Nous n’avons qu’une vision très parcellaire de l’histoire mais chaque membre de l’ordre une fois initié ouvre la porte de ses rêves. Alors nous voyons son œuvre de destruction telle qu’elle pourrait être si le cercle venait à se fermer.
Chaque nuit, nous subissons ses tortures, nous subissons sa haine pour en prendre conscience dans notre éveil et luter dans jamais oublier. Nous voyons la terreur, la destruction, la souffrance et la mort.
Pour se fermer, le cercle doit réunir les yeux, le bras, le cœur, et l’âme alors la prophétie annonce que ce qui fût scellé s’ouvrira de nouveau et qu’il viendra chercher ce dont il a été privé par le maître des runes. Notre charge et de faire en sorte que jamais cela ne se produise. Mais le cycle est continuel et sans cesse, les yeux, le bras, le cœur et l’âme cherchent à se rejoindre.

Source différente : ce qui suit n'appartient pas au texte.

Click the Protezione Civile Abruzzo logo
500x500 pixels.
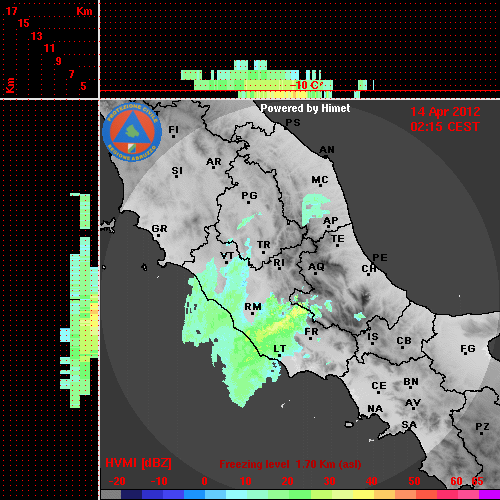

Je suis désolée ma fille, tu es le cœur et tu devais mourir. Sharin était le bras, il devait mourir. L’âme est immortelle et elle incarne la bête. Quand a moi, je suis les yeux et je n’ai pas le droit de mourir car les yeux doivent être vigilants et toujours ouverts. Pourtant si cela pouvait briser le cycle, je me donnerais la mort sans hésiter. Les brigands que j’avais payés ont échoués, et bien pire, ils ont réveillé l’âme. Cet homme qui est là est un assassin, le plus doué de sa profession semble t’il pourtant, il a échoué aussi et comble de l’ironie… Il est devenu le bras sans le savoir. Ainsi le cercle est fermé et le malheur arrive… Nous avons tous échoués, nous allons en payer le prix.
A suivre.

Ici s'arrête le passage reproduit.